Een half jaar na zijn verhuizing, sloeg het noodlot toe. “Mijn vader vroeg of ik voor hem boodschappen wilde doen. Andere bewoners van ’t Lint bleken corona te hebben en hij had de uitslag nog niet binnen van zijn test. Natuurlijk deed ik dat. Helemaal ingepakt en op grote afstand van elkaar, zette ik de boodschappen bij hem in de keuken. Hij zag er slecht uit, maar ik mocht niet bij hem in de buurt komen. Ik kon niets voor hem doen en ben gegaan. Nog geen uur later kreeg ik een telefoontje dat mijn vader met de ambulance was opgehaald. In het ziekenhuis bleek hij inderdaad corona te hebben. Ik voelde me schuldig dat ik niet meer actie had ondernomen.”

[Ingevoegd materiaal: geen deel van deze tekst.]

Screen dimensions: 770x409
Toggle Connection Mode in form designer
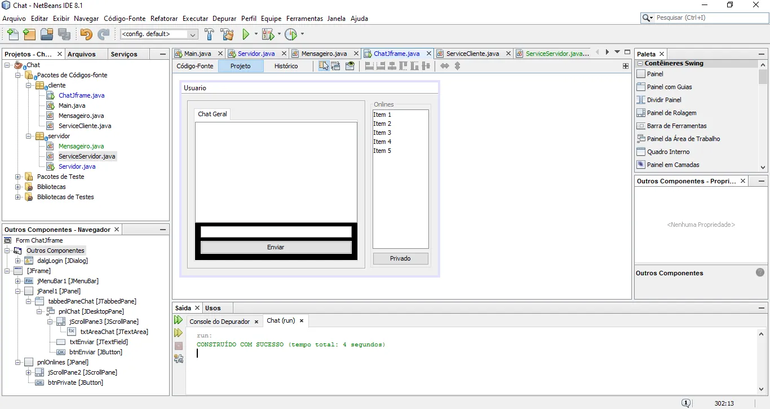pyautogui.click(x=336, y=66)
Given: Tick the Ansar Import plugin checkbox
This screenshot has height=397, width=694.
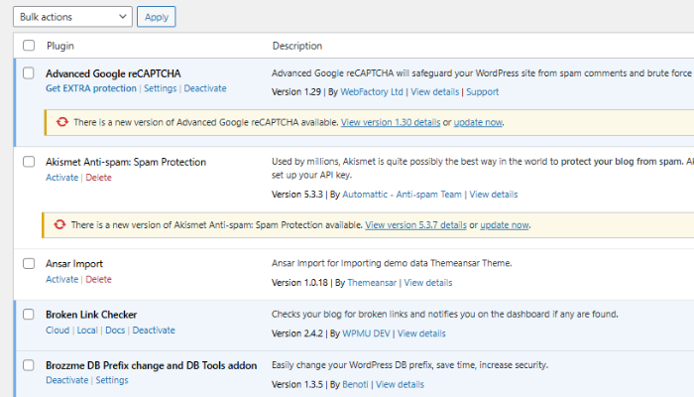Looking at the screenshot, I should (29, 264).
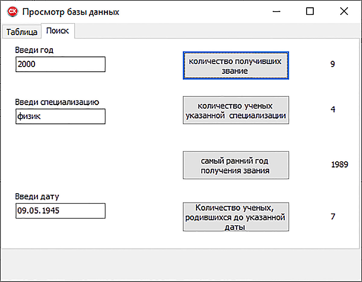This screenshot has width=362, height=282.
Task: Click Количество ученых, родившихся до указанной даты
Action: click(236, 217)
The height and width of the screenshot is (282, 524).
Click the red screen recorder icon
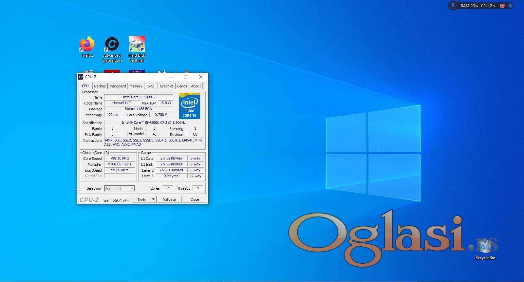click(x=502, y=6)
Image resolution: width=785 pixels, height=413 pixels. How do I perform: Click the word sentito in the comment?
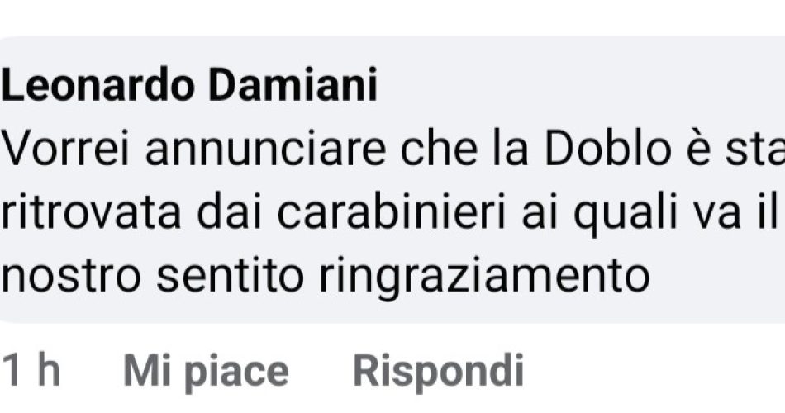(x=231, y=278)

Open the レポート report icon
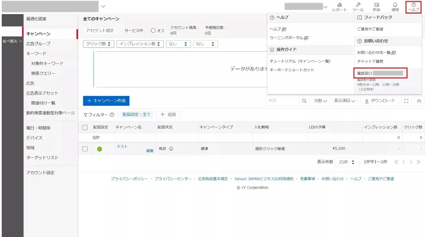[339, 6]
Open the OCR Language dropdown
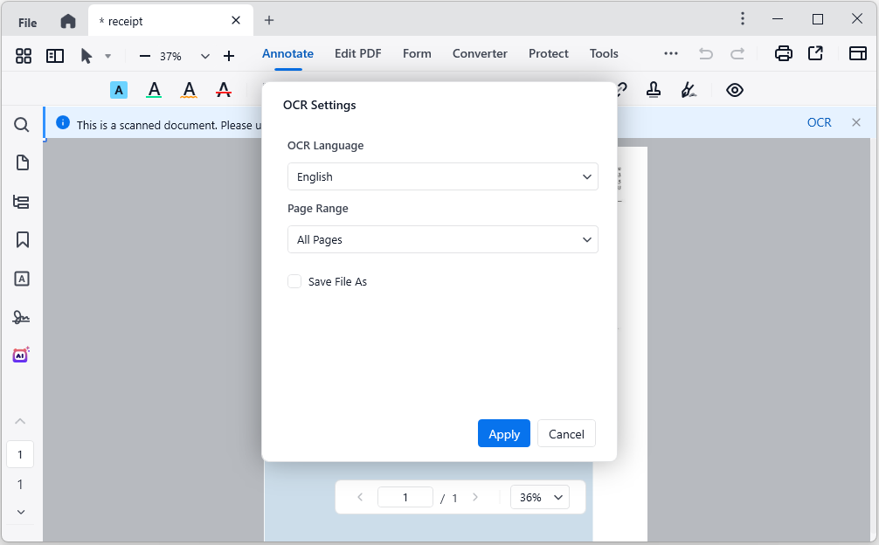Viewport: 879px width, 545px height. coord(442,176)
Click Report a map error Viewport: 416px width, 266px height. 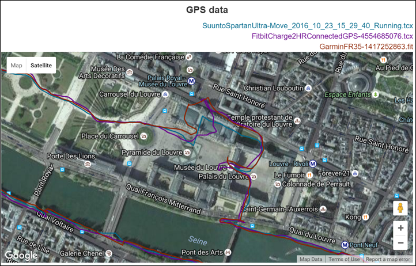coord(389,260)
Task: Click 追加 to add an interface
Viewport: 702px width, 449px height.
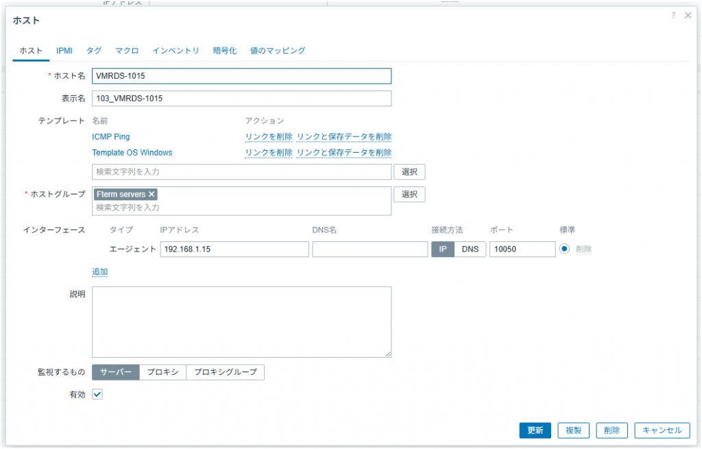Action: pyautogui.click(x=100, y=272)
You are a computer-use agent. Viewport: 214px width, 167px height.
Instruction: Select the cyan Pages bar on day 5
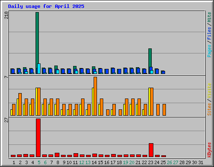pyautogui.click(x=39, y=68)
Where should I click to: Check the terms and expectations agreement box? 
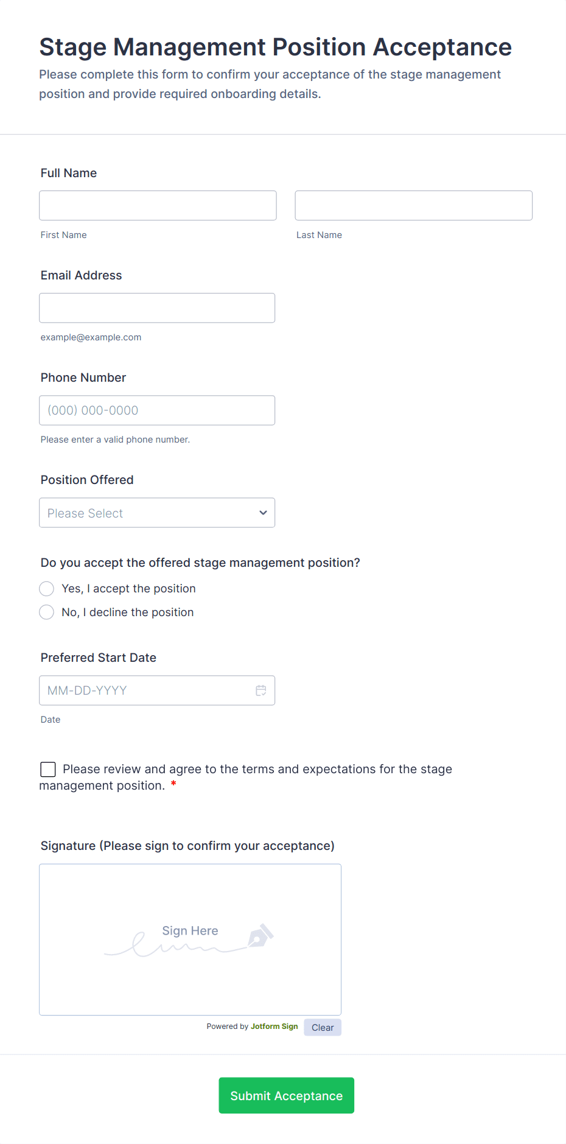(48, 770)

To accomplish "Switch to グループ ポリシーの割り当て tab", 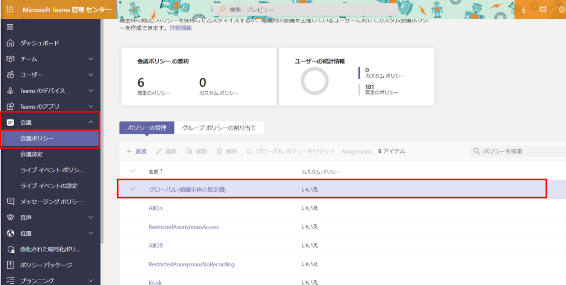I will tap(219, 128).
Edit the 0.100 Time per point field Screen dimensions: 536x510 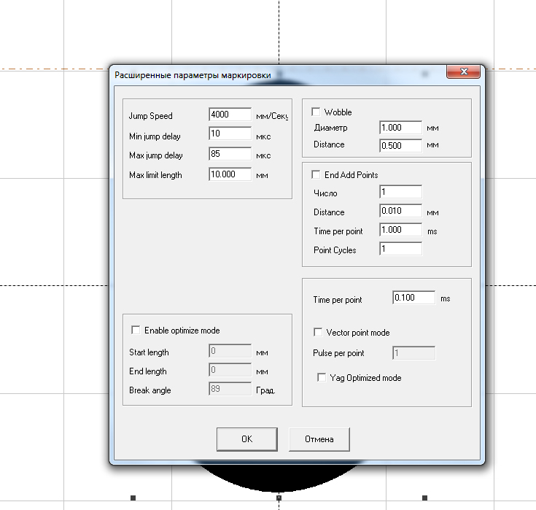pos(413,298)
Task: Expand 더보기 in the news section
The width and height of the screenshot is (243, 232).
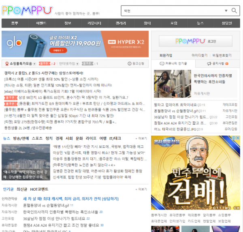Action: (x=143, y=138)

Rudy knapte wat op en mocht na twee dagen naar huis om daar uit te zieken. “Dat was op zaterdag, maar zondagavond werd hij opnieuw opgehaald met de ambulance. Hij had een ziekenhuisbacterie opgelopen, dat heeft hem genekt. In de nacht van dinsdag op woensdag overleed hij. Hij was pas 69 jaar.”

Bizarre tijd

“Mijn broer en ik waren de laatste dagen zoveel mogelijk bij hem. Volledig ingepakt in zo’n blauw pak, net twee smurfen. Het laatste uur van zijn leven, zei ik: fuck it. Ik heb het pak uitgetrokken en het mondkapje afgedaan. Ik wilde dat hij me zag. Mijn broer deed hetzelfde. Dat was onze keuze op dat moment, maar wel met het gevolg dat mijn broer corona kreeg en niet bij de uitvaart aanwezig kon zijn. Een bizarre tijd.”

Na zijn overlijden besloot Sylvia een tatoeage te laten zetten met een beetje as van haar vader. Op haar ruggengraat prijkt nu een vergeet-mij-nietje: “Om hem niet te vergeten, wat natuurlijk nooit gebeurt, maar op deze manier is hij altijd dicht bij me.”

Blijf bij je basis

“De tattoo staat ook symbool voor: vergeet niet waar je voor staat en wie je bent. Blijf bij je basis. Mijn vader is heel lang ongelukkig geweest, ik wil dat voor mezelf niet. Als mijn gedachten goed zijn, voel ik mijn tatoeage gloeien. Ik weet niet of dat echt zo is, misschien zit het in mijn hoofd, toch is het voor mij een bevestiging dat het goed is.”